Do tightly synchronized clocks help consensus?

Let's start with the impossibility results, a good place to start distributed systems discussion. The coordinated attack result says that if the communication channels can drop messages arbitrarily and undetectably you cannot solve distributed consensus using a deterministic protocol in finite rounds. This result is all about *the curse of asymmetry of information*. Reliable channels are needed for two parties to agree on something. Otherwise the two parties are stuck in a Zeno's paradox of "You may not know that I know that you know that I know" kind of information chaining. A classic paper to checkout on the topic is "Knowledge and common knowledge in a distributed environment".

Assuming mostly reliable channels and demanding majority acks, it is possible to solve consensus in a partially synchronous system. Paxos shows us how to do this. Paxos uses quorum of acks to get around the problem of "the agreement having to occur in one shot" as in the coordinated attack problem. In Paxos, the quorum acks mark the point where the system agrees, and the stragglers can learn or re-learn this information because agreement was stored in a quorum of nodes. As a result, the agreed value does not change.

What does this have to do with time synchronization? Specifically, where is time synchronization in Paxos? Nowhere! Paxos preserves safety in an asynchronous system, and achieves progress when the failure detectors do not suspect the eligible and alive leader. For this, it is sufficient to use diamond S failure detectors (Chandra-Toueg 96), which do not need time synchronization. These detectors are implementable by using per process clocks measuring local time passing under the assumption that time does not advance at unboundedly different rates across processes.

Now the question is this: If we had perfect time synchronization, would we be able to solve consensus easier, better, more robust, or more efficiently?  No! The curse of asymmetry of information is the core challenge in consensus. The leader needs to hear acks from a quorum in order to anchor consensus. (The quorum should be more than F and the phase1 and phase2 quorums should intersect with each other so the consensus state persists.

Time synchronization with clock uncertainty bound, epsilon, less than microsecond are not useful for consensus because consensus is bound by communication, and communication between computers  even in the same cluster takes many microseconds. 

The guarantee we would require from time synchronization is that causality is not violated by the physical clock timestamps. That means epsilon should be less than the communication latency. If epsilon is larger than the communication latency we may order the events incorrectly. Consider this example. Event A and event B have the same clock timestamp but they are farther apart in time because of the epsilon uncertainty. If we were to use A and B as a snapshot of the distributed system, this would be an inconsistent snapshot. Another event happens after A which then sends a message that affects B, and taints the snapshot. Causality sneaks in between A and B and the integrity of the snapshot is violated. 

As long as epsilon is less than communication latency, this problem does not happen and we won't have problems building linearizability or consistent snapshots using the synchronized clocks' timestamps as the basis. 

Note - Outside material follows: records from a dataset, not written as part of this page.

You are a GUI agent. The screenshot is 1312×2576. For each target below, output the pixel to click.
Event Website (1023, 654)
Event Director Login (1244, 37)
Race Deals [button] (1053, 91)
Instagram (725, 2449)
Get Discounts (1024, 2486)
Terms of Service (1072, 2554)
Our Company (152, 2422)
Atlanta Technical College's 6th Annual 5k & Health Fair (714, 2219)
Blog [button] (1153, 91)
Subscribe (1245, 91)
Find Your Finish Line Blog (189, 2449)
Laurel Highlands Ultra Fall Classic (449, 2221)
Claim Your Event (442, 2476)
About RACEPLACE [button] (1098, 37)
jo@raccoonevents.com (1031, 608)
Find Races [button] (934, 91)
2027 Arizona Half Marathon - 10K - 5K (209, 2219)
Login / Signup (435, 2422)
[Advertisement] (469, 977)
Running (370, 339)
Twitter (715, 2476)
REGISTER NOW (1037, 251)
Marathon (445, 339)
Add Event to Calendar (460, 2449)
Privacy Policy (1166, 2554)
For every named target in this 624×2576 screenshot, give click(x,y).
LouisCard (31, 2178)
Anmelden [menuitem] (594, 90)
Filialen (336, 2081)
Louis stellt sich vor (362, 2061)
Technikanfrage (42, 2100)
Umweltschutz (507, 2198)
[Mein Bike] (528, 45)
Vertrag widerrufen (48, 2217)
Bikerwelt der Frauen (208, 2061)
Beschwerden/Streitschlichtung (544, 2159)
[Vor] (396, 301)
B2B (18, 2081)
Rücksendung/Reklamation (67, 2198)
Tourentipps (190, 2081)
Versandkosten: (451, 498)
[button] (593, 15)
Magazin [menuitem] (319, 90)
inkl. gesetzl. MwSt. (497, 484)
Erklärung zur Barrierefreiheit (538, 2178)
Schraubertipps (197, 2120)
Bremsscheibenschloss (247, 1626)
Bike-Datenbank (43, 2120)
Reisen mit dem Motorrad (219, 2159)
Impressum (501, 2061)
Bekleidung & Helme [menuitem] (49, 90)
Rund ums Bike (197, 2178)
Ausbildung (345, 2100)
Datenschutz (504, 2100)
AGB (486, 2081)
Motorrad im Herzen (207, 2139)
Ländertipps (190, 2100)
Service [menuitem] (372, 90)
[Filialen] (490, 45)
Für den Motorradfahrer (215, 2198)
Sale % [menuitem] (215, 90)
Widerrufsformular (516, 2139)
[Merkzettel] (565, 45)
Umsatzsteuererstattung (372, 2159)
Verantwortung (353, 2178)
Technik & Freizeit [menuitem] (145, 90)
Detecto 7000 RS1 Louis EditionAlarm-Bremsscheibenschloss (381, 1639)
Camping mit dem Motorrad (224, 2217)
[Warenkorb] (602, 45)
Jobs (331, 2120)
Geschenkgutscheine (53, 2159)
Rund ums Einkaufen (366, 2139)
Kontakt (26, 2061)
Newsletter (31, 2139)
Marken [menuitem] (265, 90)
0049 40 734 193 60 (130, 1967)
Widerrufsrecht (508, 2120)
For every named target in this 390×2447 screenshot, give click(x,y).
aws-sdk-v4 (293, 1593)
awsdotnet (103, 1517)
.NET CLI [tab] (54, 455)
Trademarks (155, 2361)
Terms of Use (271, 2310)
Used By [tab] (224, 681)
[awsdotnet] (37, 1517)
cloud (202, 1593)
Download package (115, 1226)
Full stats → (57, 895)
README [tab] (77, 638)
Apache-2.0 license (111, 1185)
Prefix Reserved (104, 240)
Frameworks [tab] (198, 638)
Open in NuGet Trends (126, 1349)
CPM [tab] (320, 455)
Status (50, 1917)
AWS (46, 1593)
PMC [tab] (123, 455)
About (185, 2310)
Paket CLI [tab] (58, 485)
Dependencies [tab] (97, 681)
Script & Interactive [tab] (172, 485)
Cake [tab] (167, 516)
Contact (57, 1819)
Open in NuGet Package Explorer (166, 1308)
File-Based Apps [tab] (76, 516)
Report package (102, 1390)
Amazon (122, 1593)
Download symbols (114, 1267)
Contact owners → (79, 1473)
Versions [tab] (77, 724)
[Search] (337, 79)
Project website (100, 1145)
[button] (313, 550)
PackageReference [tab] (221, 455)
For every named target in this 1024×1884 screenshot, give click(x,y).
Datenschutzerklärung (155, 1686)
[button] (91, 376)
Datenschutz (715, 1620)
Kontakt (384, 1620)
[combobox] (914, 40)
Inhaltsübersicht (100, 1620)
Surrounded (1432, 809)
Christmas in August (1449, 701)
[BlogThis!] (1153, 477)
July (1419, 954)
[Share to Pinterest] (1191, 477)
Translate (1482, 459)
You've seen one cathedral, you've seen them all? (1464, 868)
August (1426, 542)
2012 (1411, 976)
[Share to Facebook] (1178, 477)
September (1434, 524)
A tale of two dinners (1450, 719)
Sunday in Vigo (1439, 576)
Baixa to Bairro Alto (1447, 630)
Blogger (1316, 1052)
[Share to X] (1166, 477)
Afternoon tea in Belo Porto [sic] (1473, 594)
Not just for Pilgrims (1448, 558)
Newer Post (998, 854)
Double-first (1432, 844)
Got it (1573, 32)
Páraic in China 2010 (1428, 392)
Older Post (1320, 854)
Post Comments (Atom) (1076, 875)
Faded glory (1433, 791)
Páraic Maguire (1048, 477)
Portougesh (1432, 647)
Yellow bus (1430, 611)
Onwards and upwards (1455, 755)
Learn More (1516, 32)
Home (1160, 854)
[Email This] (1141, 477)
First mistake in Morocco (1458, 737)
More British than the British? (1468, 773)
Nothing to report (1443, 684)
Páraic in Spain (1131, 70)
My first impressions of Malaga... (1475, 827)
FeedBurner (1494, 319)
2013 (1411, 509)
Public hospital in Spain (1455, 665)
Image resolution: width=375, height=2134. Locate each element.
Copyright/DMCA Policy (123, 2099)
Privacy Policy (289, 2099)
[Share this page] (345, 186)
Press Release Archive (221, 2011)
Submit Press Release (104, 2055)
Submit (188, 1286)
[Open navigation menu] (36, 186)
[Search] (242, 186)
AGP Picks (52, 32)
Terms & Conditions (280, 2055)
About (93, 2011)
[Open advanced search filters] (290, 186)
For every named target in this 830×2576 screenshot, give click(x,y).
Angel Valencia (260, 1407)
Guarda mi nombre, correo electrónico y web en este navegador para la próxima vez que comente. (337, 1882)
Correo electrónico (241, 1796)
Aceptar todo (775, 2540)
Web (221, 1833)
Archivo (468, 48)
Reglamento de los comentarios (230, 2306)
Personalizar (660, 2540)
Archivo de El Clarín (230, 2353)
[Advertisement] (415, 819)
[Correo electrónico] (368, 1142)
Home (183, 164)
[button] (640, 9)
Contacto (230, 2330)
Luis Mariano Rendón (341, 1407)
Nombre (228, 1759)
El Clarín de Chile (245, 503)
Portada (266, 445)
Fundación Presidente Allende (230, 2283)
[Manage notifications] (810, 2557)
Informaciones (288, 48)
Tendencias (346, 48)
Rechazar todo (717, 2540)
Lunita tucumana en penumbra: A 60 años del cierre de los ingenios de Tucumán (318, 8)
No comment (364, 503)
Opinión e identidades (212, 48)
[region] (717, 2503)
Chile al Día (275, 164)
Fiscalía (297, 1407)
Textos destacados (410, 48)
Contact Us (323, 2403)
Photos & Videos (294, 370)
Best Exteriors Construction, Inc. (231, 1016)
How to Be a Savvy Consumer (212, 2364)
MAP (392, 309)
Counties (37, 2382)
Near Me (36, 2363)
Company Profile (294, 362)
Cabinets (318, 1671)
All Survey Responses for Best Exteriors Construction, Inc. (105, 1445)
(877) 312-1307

Don't get me wrong. There could be uses for nanosecond-precise time synchronization for telemetry applications, like measuring network delays, performance hickups, etc. But those would not be useful for consensus, linearizability, or even taking consistent snapshots. Clock synchronization with epsilon on the order of microseconds would be plenty sufficient for them. 

A more robust epsilon is more important than smaller epsilon. A time synchronization protocol that can provide guaranteed epsilon at the order of 10s of microseconds would be preferable to one that can provide epsilon less than microsecond under ideal conditions but may have milliseconds clock uncertainty under some corner cases.